This moth, a member of the sphinx moth family, ranges from as far north as the Yukon to at least as far south as the Amazon. It's often mistaken for a hummingbird because it's wings beat so fast, and, like a hummingbird, it flits from flower to flower, hovering rather than resting on the flower while sipping nectar. Click on the 3rd photo and you'll see the curled tongue that the moth dips deep into the flower, as it hovers in the air taking aim.
The usual explanation for one species so closely resembling another -- and there are many many examples -- is that there's an adaptive advantage for the mimic in looking like the species it's mimicking, the model. Usually it's that the model species is poisonous, or tastes bad or has spines or something that makes a predator think twice about eating it, and thus by association about eating the mimic This is called "Batesian mimicry," after English naturalist Henry Walter Bates who explored the Amazon in the mid-1800's and was fascinated by all the mimics he saw, particularly among butterflies. Bates read his paper proposing his antipredator theory of mimicry to the Linnean Society in 1861 (the same society before which Darwin and Wallace's theories about evolution were first announced to the world in 1858). Cases where such suggested selective pairings have been identified have reinforced the generic explanation.
And indeed the hummingbird moth is often mistaken for a hummingbird -- Bates himself wrote in his book The Naturalist on the River Amazons in which he describes his decade of explorations along the Amazon, that he often had trouble distinguishing between a hummingbird moth and a hummingbird, often shooting the former when he thought he was shooting the latter. One can imagine scenarios whereby resembling a hummingbird is advantageous because hummingbirds have relatively few predators and so looking like one would perhaps be safer than looking like a tasty moth.
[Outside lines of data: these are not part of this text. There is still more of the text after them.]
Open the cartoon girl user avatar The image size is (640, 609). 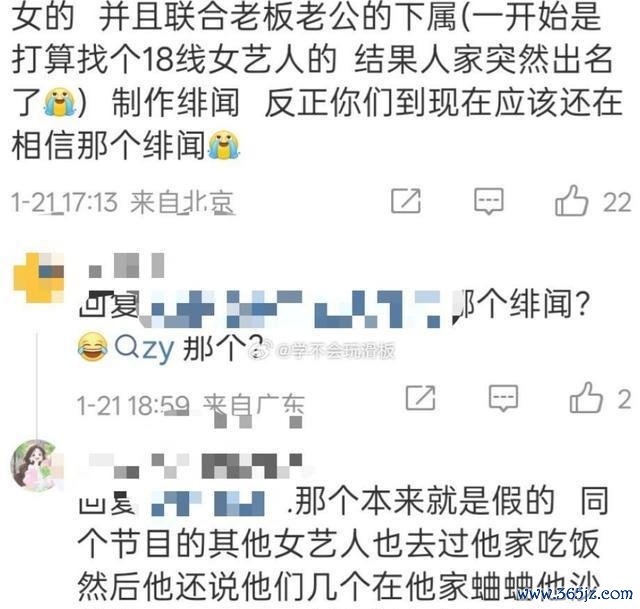click(x=37, y=465)
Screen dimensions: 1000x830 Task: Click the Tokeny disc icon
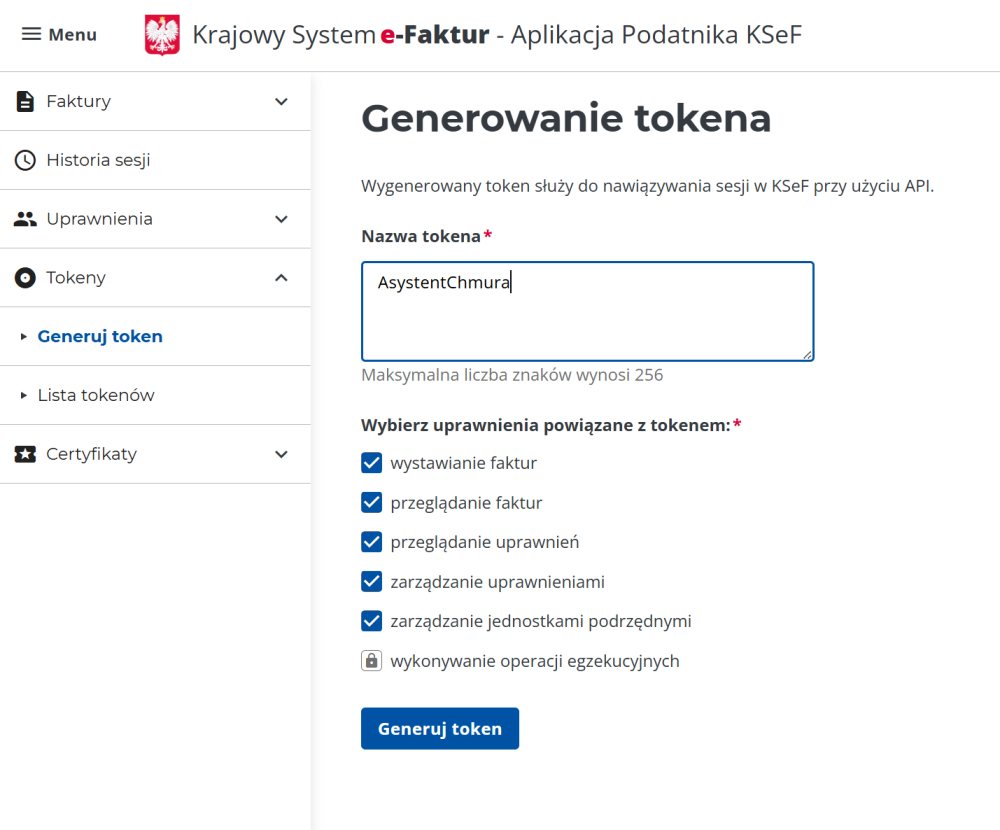[25, 278]
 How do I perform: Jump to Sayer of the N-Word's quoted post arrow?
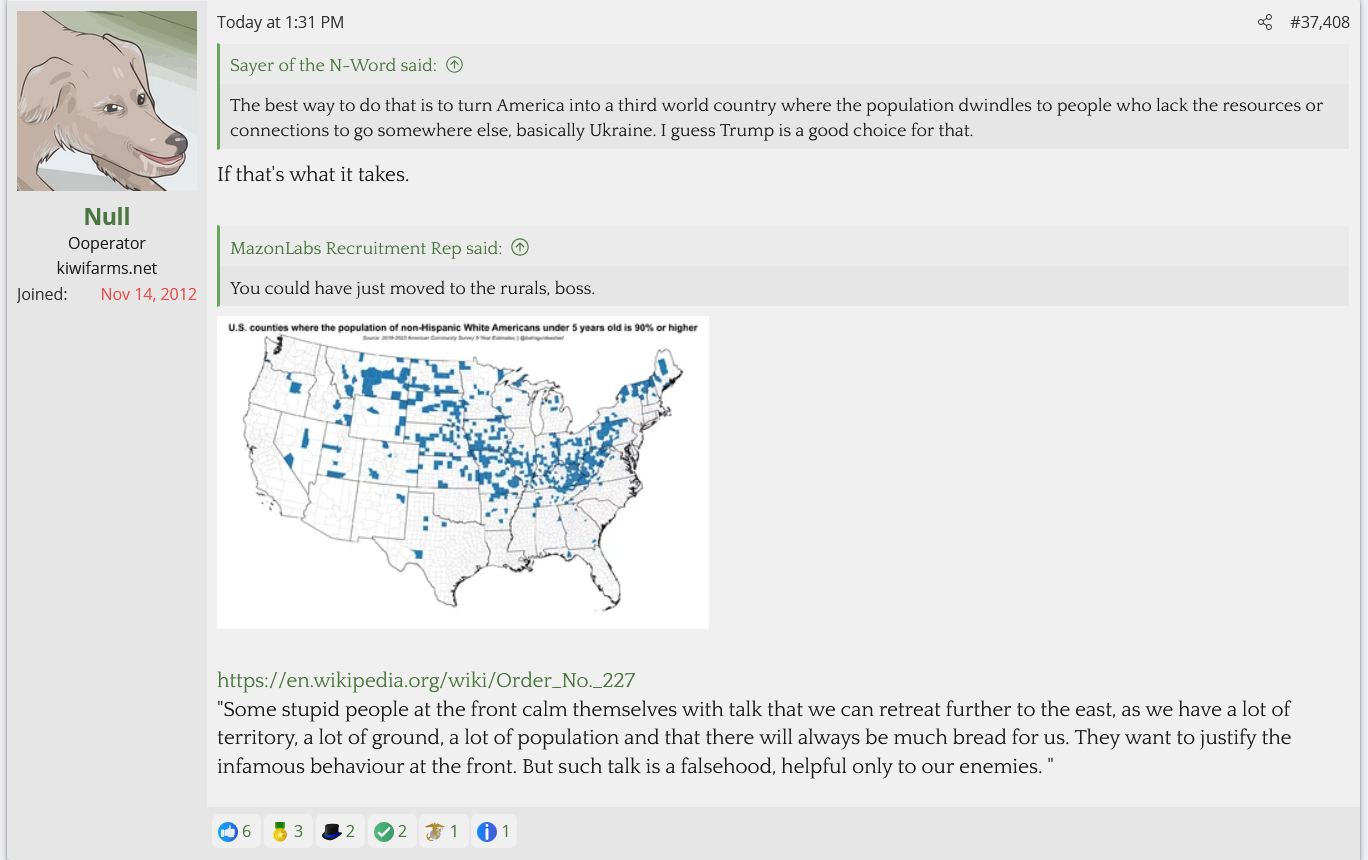pyautogui.click(x=454, y=65)
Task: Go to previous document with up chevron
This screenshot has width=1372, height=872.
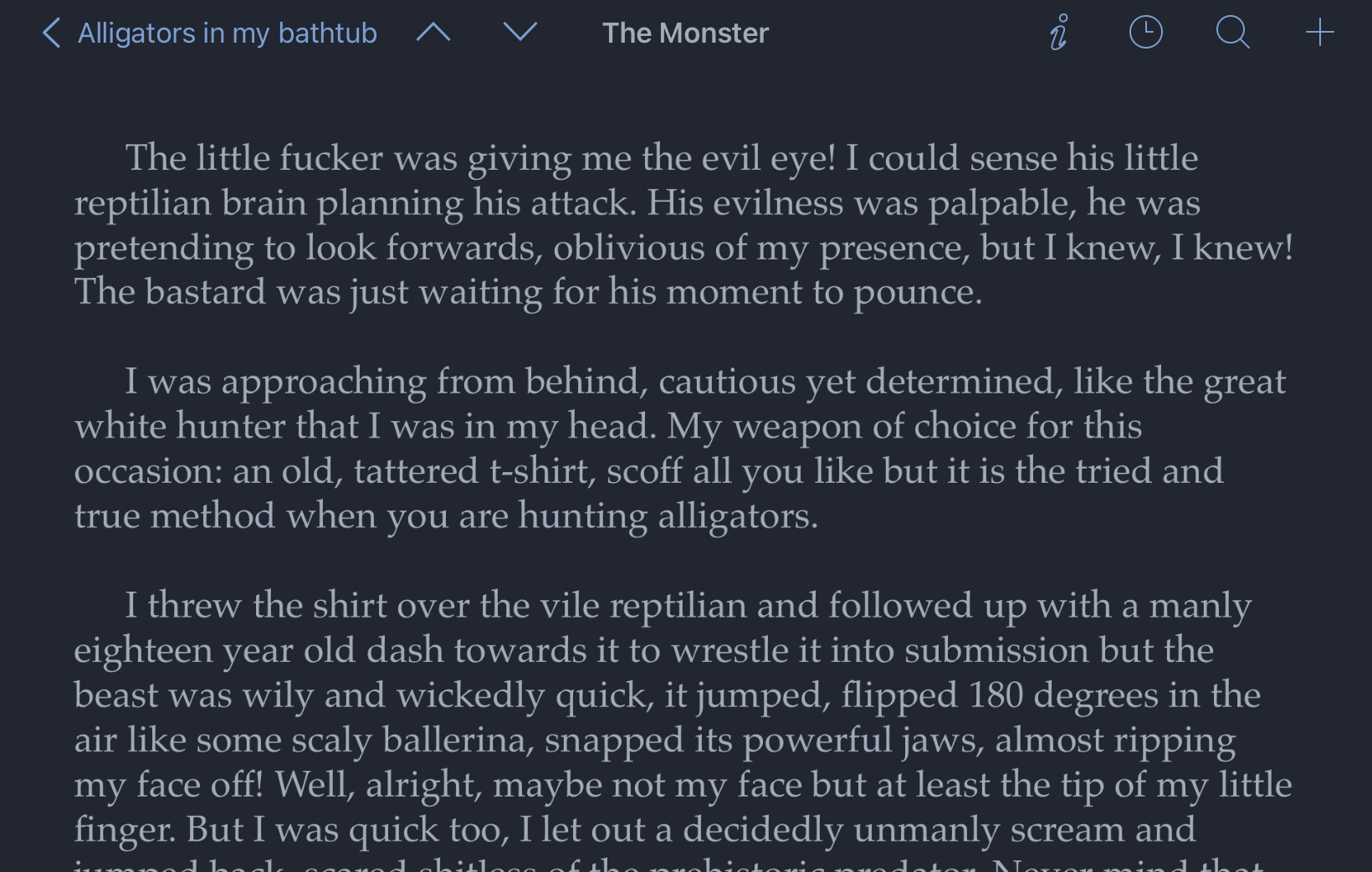Action: (433, 33)
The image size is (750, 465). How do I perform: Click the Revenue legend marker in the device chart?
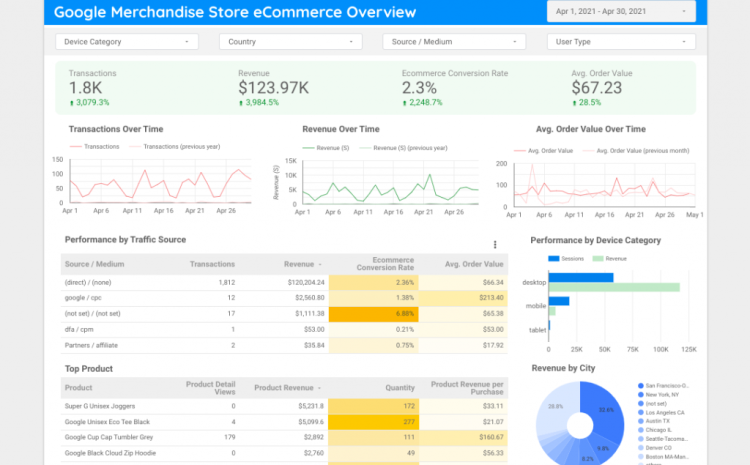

However, hummingbirds do have predators, including other birds, snakes, even frogs and insects -- e.g., see this rather astonishing story of hummingbird as prey. Bates didn't think the moth's resemblance to the hummingbird was adaptive. He attributed it instead to the fact that they occupied the same niche, hovering before trumpet-like flowers to drink their nectar.
Maybe so, but then why don't bees or butterflies who sip at the same flowers resemble hummingbirds? And the moth survives in such a large geographic range that it clearly manages just fine in many different niches. It feeds on many flowers where hovering would not be necessary, and at least in those places there wouldn't necessarily be selective pressure either for hovering or mimicry. So, it's not clear that Bates was right that its ecological niche gave the moth its hummingbirdness.
The novelist Vladamir Nabokov was a very learned lepidopterist in his day and was himself intrigued by mimicry. He organized the butterfly collection at the Museum of Comparative Zoology at Harvard -- recently his theory that the Polyommatus blue butterflies came to the New World across the Bering Straits in five waves was confirmed genetically.
He, too, was interested in the similarity between hummingbird moths and hummingbirds, although like Bates he didn't believe there was a functional explanation. Nor did he believe the similarity was due to natural selection at all, but instead that it was incidental. Even accidental. And it's hard to argue with that.
Just because an adaptive scenario is plausible doesn't make it true. That is, just because an organism does something, and hence is adapted to the environment where it does it, is no proof that the behavior was the result of natural selection for that behavior -- nor, of course, is it an argument against such an hypothesis.
One might not think that the hovering these moths do was likely to arise by chance, but there are thousands of lepitdopteran species, and a lot of traits can arise even if rarely, by chance. Since the moths don't particularly look in terms of coloration like humingbirds, and in fact are variable, since all sorts of other color adaptations have been suggested for moths and butterflies, and since mimicry may be coincidental if hovering were the adaptive cause, we lack a sound explanation of their appearance.
At the same time, such doubts don't detract from the interest, much less the beauty, of this product of evolution, however it came about.